(Stored data)
Content starts

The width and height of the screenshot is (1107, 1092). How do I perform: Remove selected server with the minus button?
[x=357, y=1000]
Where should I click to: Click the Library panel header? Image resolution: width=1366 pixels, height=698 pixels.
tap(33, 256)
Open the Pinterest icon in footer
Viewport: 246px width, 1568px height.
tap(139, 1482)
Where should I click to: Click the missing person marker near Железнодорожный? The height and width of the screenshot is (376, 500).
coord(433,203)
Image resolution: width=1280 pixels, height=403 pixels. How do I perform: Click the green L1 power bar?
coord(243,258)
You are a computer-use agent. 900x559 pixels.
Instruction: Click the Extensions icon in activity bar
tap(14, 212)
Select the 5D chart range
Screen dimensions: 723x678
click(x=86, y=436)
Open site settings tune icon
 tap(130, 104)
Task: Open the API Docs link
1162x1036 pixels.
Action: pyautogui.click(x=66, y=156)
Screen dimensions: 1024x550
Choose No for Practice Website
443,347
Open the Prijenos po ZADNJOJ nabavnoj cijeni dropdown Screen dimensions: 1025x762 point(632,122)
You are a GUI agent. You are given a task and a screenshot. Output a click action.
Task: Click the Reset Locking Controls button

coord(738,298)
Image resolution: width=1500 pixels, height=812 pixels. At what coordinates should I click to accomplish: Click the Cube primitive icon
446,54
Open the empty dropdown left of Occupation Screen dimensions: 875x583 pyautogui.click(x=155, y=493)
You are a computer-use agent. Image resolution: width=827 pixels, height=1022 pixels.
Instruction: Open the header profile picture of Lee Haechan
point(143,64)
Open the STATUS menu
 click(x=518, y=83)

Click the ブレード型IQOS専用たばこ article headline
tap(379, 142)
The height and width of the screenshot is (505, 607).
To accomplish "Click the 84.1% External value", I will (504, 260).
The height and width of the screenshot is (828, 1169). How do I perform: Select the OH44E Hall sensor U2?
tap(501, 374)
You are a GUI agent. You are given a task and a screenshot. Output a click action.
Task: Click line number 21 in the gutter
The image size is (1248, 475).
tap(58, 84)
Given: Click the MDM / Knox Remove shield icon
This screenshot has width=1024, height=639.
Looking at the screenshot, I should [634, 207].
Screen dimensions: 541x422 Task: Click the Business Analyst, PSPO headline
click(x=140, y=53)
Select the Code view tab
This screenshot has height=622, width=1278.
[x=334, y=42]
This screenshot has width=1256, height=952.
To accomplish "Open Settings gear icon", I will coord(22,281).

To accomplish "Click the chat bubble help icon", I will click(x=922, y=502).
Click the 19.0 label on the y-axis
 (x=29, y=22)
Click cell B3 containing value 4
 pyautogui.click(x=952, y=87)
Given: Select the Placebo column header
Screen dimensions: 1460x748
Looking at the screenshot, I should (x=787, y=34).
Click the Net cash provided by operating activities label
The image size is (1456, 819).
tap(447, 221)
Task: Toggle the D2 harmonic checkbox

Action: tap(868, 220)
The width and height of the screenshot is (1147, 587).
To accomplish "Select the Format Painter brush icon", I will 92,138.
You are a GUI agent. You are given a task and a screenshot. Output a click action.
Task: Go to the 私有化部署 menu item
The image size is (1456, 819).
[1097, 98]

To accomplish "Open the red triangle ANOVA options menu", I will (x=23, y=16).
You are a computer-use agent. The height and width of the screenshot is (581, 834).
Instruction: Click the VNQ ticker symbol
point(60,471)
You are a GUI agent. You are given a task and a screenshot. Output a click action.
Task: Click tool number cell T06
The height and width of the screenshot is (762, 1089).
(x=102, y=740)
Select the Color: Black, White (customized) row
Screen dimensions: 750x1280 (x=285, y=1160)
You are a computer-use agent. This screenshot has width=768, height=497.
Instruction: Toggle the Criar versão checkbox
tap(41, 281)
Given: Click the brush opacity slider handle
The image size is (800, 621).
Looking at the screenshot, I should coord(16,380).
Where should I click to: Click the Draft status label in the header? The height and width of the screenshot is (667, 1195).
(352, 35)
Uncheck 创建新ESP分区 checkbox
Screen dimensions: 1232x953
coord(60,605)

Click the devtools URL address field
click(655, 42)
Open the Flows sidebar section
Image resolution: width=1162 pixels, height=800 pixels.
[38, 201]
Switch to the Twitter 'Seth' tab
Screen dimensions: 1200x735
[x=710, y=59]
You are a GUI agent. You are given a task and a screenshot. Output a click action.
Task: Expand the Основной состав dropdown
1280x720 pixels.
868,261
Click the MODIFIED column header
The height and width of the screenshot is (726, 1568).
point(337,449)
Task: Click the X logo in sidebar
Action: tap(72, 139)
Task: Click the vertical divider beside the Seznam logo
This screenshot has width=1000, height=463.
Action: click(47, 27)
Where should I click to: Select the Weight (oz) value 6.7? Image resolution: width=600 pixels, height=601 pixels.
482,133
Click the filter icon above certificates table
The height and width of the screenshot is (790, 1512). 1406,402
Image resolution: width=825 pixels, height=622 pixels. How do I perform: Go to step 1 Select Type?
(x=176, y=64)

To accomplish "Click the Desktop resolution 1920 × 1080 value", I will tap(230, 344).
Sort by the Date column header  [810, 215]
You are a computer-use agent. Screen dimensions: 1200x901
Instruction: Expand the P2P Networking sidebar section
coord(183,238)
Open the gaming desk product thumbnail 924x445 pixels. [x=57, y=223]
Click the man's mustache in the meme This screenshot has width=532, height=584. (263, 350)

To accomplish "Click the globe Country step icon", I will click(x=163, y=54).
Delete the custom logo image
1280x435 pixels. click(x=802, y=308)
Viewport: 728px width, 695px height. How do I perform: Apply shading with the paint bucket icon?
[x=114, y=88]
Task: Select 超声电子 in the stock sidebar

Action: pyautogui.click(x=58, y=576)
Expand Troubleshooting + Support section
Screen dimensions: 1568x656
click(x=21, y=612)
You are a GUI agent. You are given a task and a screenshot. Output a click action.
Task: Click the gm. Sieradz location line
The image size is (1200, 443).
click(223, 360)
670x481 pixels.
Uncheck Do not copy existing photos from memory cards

Content ends

* TASK STATEMENT
Your reply should be all of the data, returned exactly.

* ANSWER SPACE
The width and height of the screenshot is (1107, 1092). How do I perform: Remove selected server with the minus button?
[x=357, y=1000]
Where should I click to: Click the Library panel header? Image resolution: width=1366 pixels, height=698 pixels.
tap(33, 256)
Open the Pinterest icon in footer
Viewport: 246px width, 1568px height.
tap(139, 1482)
Where should I click to: Click the missing person marker near Железнодорожный? The height and width of the screenshot is (376, 500).
coord(433,203)
Image resolution: width=1280 pixels, height=403 pixels. How do I perform: Click the green L1 power bar?
coord(243,258)
You are a computer-use agent. 900x559 pixels.
Instruction: Click the Extensions icon in activity bar
tap(14, 212)
Select the 5D chart range
Screen dimensions: 723x678
click(x=86, y=436)
Open site settings tune icon
 tap(130, 104)
Task: Open the API Docs link
1162x1036 pixels.
Action: pyautogui.click(x=66, y=156)
Screen dimensions: 1024x550
Choose No for Practice Website
443,347
Open the Prijenos po ZADNJOJ nabavnoj cijeni dropdown Screen dimensions: 1025x762 point(632,122)
You are a GUI agent. You are given a task and a screenshot. Output a click action.
Task: Click the Reset Locking Controls button

coord(738,298)
Image resolution: width=1500 pixels, height=812 pixels. At what coordinates should I click to accomplish: Click the Cube primitive icon
446,54
Open the empty dropdown left of Occupation Screen dimensions: 875x583 pyautogui.click(x=155, y=493)
You are a computer-use agent. Image resolution: width=827 pixels, height=1022 pixels.
Instruction: Open the header profile picture of Lee Haechan
point(143,64)
Open the STATUS menu
 click(x=518, y=83)

Click the ブレード型IQOS専用たばこ article headline
tap(379, 142)
The height and width of the screenshot is (505, 607).
To accomplish "Click the 84.1% External value", I will (504, 260).
The height and width of the screenshot is (828, 1169). How do I perform: Select the OH44E Hall sensor U2?
tap(501, 374)
You are a GUI agent. You are given a task and a screenshot. Output a click action.
Task: Click line number 21 in the gutter
The image size is (1248, 475).
tap(58, 84)
Given: Click the MDM / Knox Remove shield icon
This screenshot has width=1024, height=639.
Looking at the screenshot, I should [634, 207].
Screen dimensions: 541x422 Task: Click the Business Analyst, PSPO headline
click(x=140, y=53)
Select the Code view tab
This screenshot has height=622, width=1278.
[x=334, y=42]
This screenshot has width=1256, height=952.
To accomplish "Open Settings gear icon", I will coord(22,281).

To accomplish "Click the chat bubble help icon", I will click(x=922, y=502).
Click the 19.0 label on the y-axis
 (x=29, y=22)
Click cell B3 containing value 4
 pyautogui.click(x=952, y=87)
Given: Select the Placebo column header
Screen dimensions: 1460x748
Looking at the screenshot, I should (x=787, y=34).
Click the Net cash provided by operating activities label
The image size is (1456, 819).
tap(447, 221)
Task: Toggle the D2 harmonic checkbox

Action: tap(868, 220)
The width and height of the screenshot is (1147, 587).
To accomplish "Select the Format Painter brush icon", I will 92,138.
You are a GUI agent. You are given a task and a screenshot. Output a click action.
Task: Go to the 私有化部署 menu item
The image size is (1456, 819).
[1097, 98]

To accomplish "Open the red triangle ANOVA options menu", I will (x=23, y=16).
You are a computer-use agent. The height and width of the screenshot is (581, 834).
Instruction: Click the VNQ ticker symbol
point(60,471)
You are a GUI agent. You are given a task and a screenshot. Output a click action.
Task: Click tool number cell T06
The height and width of the screenshot is (762, 1089).
(x=102, y=740)
Select the Color: Black, White (customized) row
Screen dimensions: 750x1280 (x=285, y=1160)
You are a computer-use agent. This screenshot has width=768, height=497.
Instruction: Toggle the Criar versão checkbox
tap(41, 281)
Given: Click the brush opacity slider handle
The image size is (800, 621).
Looking at the screenshot, I should coord(16,380).
Where should I click to: Click the Draft status label in the header? The height and width of the screenshot is (667, 1195).
(352, 35)
Uncheck 创建新ESP分区 checkbox
Screen dimensions: 1232x953
coord(60,605)

Click the devtools URL address field
click(655, 42)
Open the Flows sidebar section
Image resolution: width=1162 pixels, height=800 pixels.
[38, 201]
Switch to the Twitter 'Seth' tab
Screen dimensions: 1200x735
[x=710, y=59]
You are a GUI agent. You are given a task and a screenshot. Output a click action.
Task: Expand the Основной состав dropdown
1280x720 pixels.
868,261
Click the MODIFIED column header
The height and width of the screenshot is (726, 1568).
point(337,449)
Task: Click the X logo in sidebar
Action: tap(72, 139)
Task: Click the vertical divider beside the Seznam logo
This screenshot has width=1000, height=463.
Action: click(47, 27)
Where should I click to: Select the Weight (oz) value 6.7? Image resolution: width=600 pixels, height=601 pixels.
482,133
Click the filter icon above certificates table
The height and width of the screenshot is (790, 1512). 1406,402
Image resolution: width=825 pixels, height=622 pixels. How do I perform: Go to step 1 Select Type?
(x=176, y=64)

To accomplish "Click the Desktop resolution 1920 × 1080 value", I will tap(230, 344).
Sort by the Date column header  [810, 215]
You are a computer-use agent. Screen dimensions: 1200x901
Instruction: Expand the P2P Networking sidebar section
coord(183,238)
Open the gaming desk product thumbnail 924x445 pixels. [x=57, y=223]
Click the man's mustache in the meme This screenshot has width=532, height=584. (263, 350)

To accomplish "Click the globe Country step icon", I will click(x=163, y=54).
Delete the custom logo image
1280x435 pixels. click(x=802, y=308)
Viewport: 728px width, 695px height. How do I perform: Apply shading with the paint bucket icon?
[x=114, y=88]
Task: Select 超声电子 in the stock sidebar

Action: pyautogui.click(x=58, y=576)
Expand Troubleshooting + Support section
Screen dimensions: 1568x656
click(x=21, y=612)
You are a GUI agent. You are given a task and a screenshot. Output a click action.
Task: Click the gm. Sieradz location line
The image size is (1200, 443).
click(223, 360)
670x481 pixels.
Uncheck Do not copy existing photos from memory cards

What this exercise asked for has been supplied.